Rows for finding displayed items:
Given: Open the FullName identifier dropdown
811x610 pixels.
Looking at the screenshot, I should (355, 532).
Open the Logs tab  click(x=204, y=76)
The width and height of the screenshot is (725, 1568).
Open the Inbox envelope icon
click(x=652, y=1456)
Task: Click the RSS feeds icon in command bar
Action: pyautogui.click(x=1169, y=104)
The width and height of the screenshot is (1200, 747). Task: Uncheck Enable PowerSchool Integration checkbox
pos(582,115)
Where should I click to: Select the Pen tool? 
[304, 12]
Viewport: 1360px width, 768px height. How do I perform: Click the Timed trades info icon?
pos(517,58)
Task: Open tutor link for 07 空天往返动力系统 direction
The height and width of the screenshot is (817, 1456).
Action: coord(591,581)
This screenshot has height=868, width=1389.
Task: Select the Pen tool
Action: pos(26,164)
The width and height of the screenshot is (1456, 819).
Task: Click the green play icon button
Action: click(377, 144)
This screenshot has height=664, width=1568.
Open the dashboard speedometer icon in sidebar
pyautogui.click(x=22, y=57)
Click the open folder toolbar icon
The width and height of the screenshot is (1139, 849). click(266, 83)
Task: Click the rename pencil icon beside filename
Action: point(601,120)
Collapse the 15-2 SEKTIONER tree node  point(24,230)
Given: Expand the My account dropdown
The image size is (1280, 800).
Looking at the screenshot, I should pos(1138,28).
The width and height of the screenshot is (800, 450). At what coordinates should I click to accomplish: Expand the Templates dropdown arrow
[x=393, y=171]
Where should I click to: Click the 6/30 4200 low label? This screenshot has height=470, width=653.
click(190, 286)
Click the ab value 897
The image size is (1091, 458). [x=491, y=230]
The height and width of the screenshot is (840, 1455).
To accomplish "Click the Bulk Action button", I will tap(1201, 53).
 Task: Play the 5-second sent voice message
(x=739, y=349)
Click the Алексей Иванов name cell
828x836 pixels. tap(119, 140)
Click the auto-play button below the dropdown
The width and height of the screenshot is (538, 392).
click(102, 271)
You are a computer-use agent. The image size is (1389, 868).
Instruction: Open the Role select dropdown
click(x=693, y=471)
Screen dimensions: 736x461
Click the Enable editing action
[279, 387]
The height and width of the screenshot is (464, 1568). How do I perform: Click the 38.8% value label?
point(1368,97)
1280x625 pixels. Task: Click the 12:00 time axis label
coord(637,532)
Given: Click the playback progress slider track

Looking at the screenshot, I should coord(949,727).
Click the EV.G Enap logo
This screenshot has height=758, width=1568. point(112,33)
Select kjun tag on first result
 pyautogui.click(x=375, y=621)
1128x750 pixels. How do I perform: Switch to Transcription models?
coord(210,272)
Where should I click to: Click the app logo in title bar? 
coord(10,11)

→ WHAT NEEDS TO BE DONE
Could you reproduce every row above, unchanged and character for character, from the first to the last?

→ ANSWER TO THIS TASK
Given: Open the FullName identifier dropdown
811x610 pixels.
Looking at the screenshot, I should (355, 532).
Open the Logs tab  click(x=204, y=76)
The width and height of the screenshot is (725, 1568).
Open the Inbox envelope icon
click(x=652, y=1456)
Task: Click the RSS feeds icon in command bar
Action: pyautogui.click(x=1169, y=104)
The width and height of the screenshot is (1200, 747). Task: Uncheck Enable PowerSchool Integration checkbox
pos(582,115)
Where should I click to: Select the Pen tool? 
[304, 12]
Viewport: 1360px width, 768px height. How do I perform: Click the Timed trades info icon?
pos(517,58)
Task: Open tutor link for 07 空天往返动力系统 direction
The height and width of the screenshot is (817, 1456).
Action: coord(591,581)
This screenshot has height=868, width=1389.
Task: Select the Pen tool
Action: pos(26,164)
The width and height of the screenshot is (1456, 819).
Task: Click the green play icon button
Action: click(377, 144)
This screenshot has height=664, width=1568.
Open the dashboard speedometer icon in sidebar
pyautogui.click(x=22, y=57)
Click the open folder toolbar icon
The width and height of the screenshot is (1139, 849). click(266, 83)
Task: Click the rename pencil icon beside filename
Action: point(601,120)
Collapse the 15-2 SEKTIONER tree node  point(24,230)
Given: Expand the My account dropdown
The image size is (1280, 800).
Looking at the screenshot, I should pos(1138,28).
The width and height of the screenshot is (800, 450). At what coordinates should I click to accomplish: Expand the Templates dropdown arrow
[x=393, y=171]
Where should I click to: Click the 6/30 4200 low label? This screenshot has height=470, width=653.
click(190, 286)
Click the ab value 897
The image size is (1091, 458). [x=491, y=230]
The height and width of the screenshot is (840, 1455).
To accomplish "Click the Bulk Action button", I will tap(1201, 53).
 Task: Play the 5-second sent voice message
(x=739, y=349)
Click the Алексей Иванов name cell
828x836 pixels. tap(119, 140)
Click the auto-play button below the dropdown
The width and height of the screenshot is (538, 392).
click(102, 271)
You are a computer-use agent. The image size is (1389, 868).
Instruction: Open the Role select dropdown
click(x=693, y=471)
Screen dimensions: 736x461
Click the Enable editing action
[279, 387]
The height and width of the screenshot is (464, 1568). How do I perform: Click the 38.8% value label?
point(1368,97)
1280x625 pixels. Task: Click the 12:00 time axis label
coord(637,532)
Given: Click the playback progress slider track

Looking at the screenshot, I should coord(949,727).
Click the EV.G Enap logo
This screenshot has height=758, width=1568. point(112,33)
Select kjun tag on first result
 pyautogui.click(x=375, y=621)
1128x750 pixels. How do I perform: Switch to Transcription models?
coord(210,272)
Where should I click to: Click the app logo in title bar? 
coord(10,11)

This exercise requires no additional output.